The OECD warns that emerging technologies — particularly AI, biotechnology, and quantum computing — are converging in ways that will reshape innovation systems and economic power structures. Artificial intelligence is no longer just an enabling tool but a catalyst for cross-sectoral innovation, from synthetic biology and neurotechnology to earth observation and materials science. The report calls for “granular, mission-oriented” policymaking to ensure these advances deliver equitable benefits and align with broader sustainability and security goals.
A major theme is how AI’s rapid integration into scientific and industrial ecosystems demands new governance models. The OECD notes that AI systems now accelerate molecular design, generate real-time policy data, and assist in crisis forecasting, creating both efficiency gains and governance challenges. “Artificial intelligence is enabling protein design to create molecules with novel properties,” the Outlook states, highlighting the fusion of generative AI with life sciences to support personalized medicine and mental health treatments.
However, the report cautions that this “technology convergence” requires oversight to prevent concentration of power in a few countries or firms. The OECD urges member states to invest in shared “convergence spaces” — digital and physical infrastructures for AI collaboration — and to adopt governance frameworks that safeguard transparency, accountability, and cross-border data flows. Without international coordination, it warns, AI-driven innovation risks deepening inequalities and exacerbating geopolitical divides.
The Outlook also highlights the need for governments to balance research openness with national security. As countries compete to dominate AI and other frontier technologies, the OECD observes a growing “securitisation of science.” It recommends that research security measures be “proportionate, precise, and developed in partnership with scientists,” ensuring protection of sensitive data without fragmenting global collaboration.
To keep pace with the speed of AI innovation, the OECD calls for agile policymaking, expanded foresight programs, and greater experimentation with data-driven governance models.

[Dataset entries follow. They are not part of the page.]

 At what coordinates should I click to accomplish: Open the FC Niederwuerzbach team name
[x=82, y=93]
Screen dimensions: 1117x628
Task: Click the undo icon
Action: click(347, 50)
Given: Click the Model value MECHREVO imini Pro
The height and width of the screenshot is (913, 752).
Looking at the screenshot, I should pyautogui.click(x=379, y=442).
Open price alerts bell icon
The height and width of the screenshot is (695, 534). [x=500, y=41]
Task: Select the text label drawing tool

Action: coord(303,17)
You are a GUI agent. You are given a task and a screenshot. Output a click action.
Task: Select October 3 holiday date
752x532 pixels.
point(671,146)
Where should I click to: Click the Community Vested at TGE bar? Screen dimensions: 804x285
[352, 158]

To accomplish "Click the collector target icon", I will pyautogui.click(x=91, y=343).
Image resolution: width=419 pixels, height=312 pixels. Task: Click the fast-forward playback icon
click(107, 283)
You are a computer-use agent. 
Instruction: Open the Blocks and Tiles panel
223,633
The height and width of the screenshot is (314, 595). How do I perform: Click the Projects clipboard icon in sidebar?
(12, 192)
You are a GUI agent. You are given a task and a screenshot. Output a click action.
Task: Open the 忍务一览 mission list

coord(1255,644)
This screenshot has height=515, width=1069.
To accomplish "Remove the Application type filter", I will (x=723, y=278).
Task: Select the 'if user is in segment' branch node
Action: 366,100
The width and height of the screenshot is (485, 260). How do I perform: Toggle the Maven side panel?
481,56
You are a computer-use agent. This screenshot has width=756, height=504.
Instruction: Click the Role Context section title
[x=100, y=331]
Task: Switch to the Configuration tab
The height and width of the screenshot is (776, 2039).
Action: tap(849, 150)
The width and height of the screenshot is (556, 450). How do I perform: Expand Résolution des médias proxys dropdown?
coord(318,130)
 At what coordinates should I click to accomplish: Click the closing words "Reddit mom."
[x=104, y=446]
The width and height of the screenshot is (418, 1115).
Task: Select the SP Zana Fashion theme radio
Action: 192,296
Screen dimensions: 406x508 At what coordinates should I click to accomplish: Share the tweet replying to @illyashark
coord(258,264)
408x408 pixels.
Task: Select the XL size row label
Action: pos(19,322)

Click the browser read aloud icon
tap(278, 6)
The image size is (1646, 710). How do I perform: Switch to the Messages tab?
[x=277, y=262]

It advocates embedding AI literacy in public institutions and using strategic intelligence tools — such as real-time data analytics and simulation models — to anticipate future shocks. Governments that can “learn and adapt as fast as AI evolves,” the report concludes, will be best positioned to steer technological change toward societal benefit.
Ultimately, the OECD’s 2025 Outlook frames artificial intelligence not as a single disruptive technology, but as the connective tissue of a new innovation era — one that will define the competitiveness, resilience, and inclusiveness of national economies in the decade ahead.